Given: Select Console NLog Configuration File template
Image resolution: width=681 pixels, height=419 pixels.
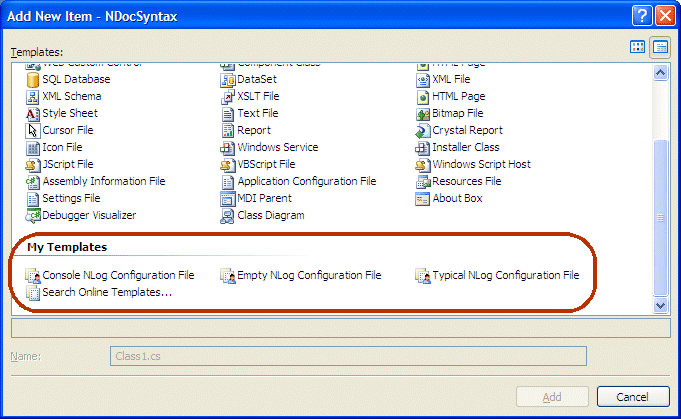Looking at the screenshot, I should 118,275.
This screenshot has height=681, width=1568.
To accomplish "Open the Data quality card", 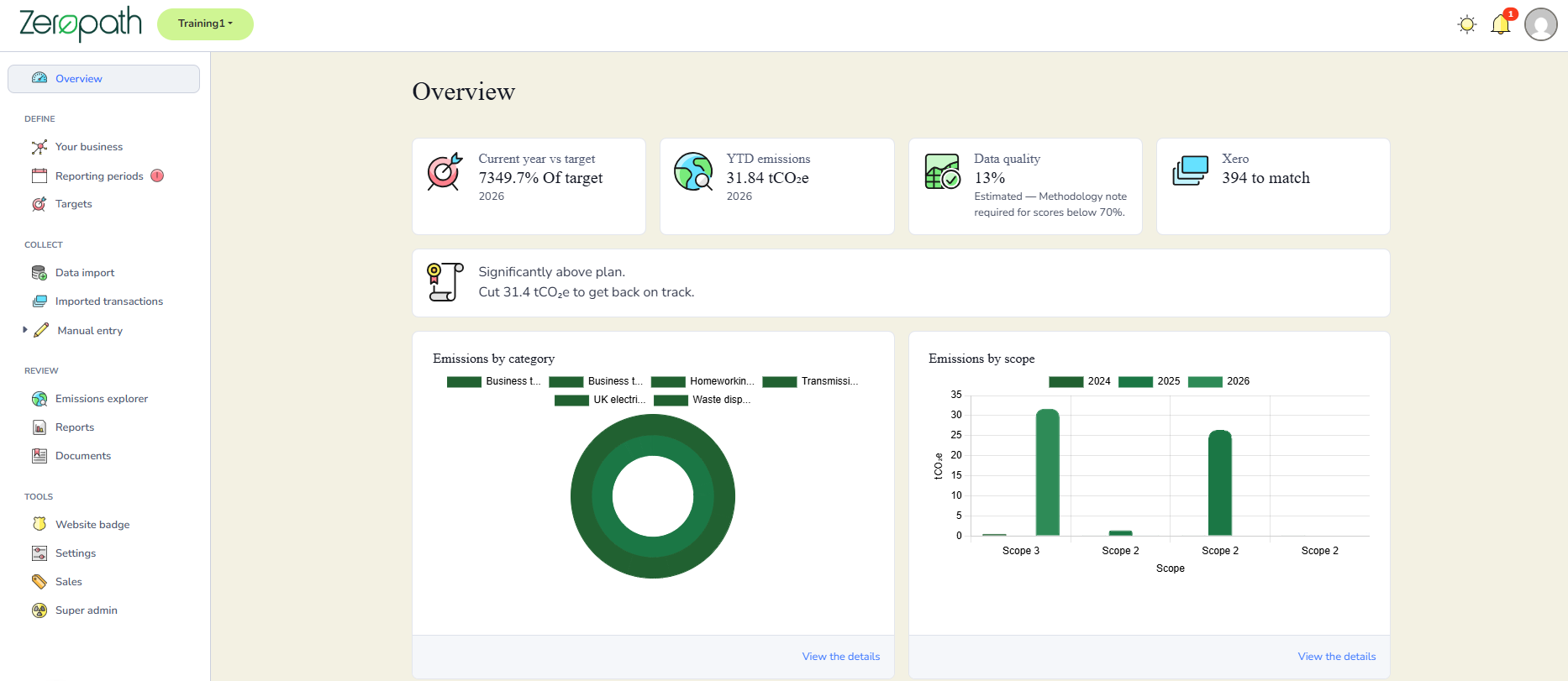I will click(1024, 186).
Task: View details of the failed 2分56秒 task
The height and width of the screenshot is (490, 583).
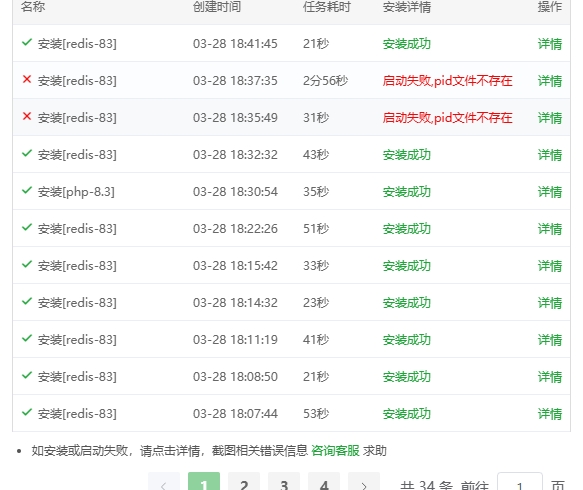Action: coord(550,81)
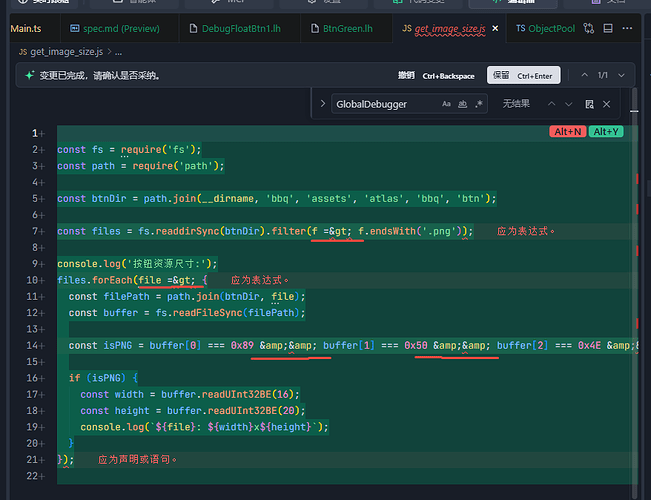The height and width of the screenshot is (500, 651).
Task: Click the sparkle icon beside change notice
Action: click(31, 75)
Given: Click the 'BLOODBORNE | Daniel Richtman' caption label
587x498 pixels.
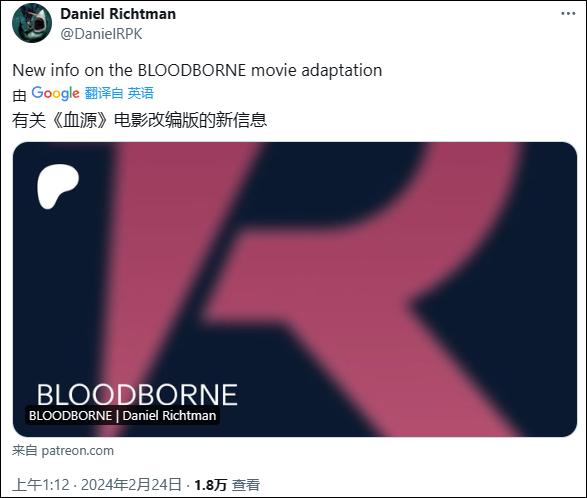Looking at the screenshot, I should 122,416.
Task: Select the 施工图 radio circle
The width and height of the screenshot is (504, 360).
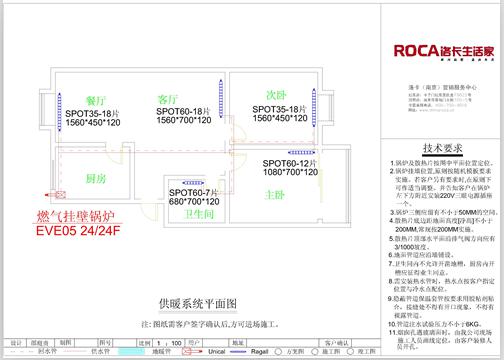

TASK DETAILS
Which lines above contain the word "Select"? Copy each one.

TASK RESPONSE
Given: Select Console NLog Configuration File template
Task: Select the 施工图 radio circle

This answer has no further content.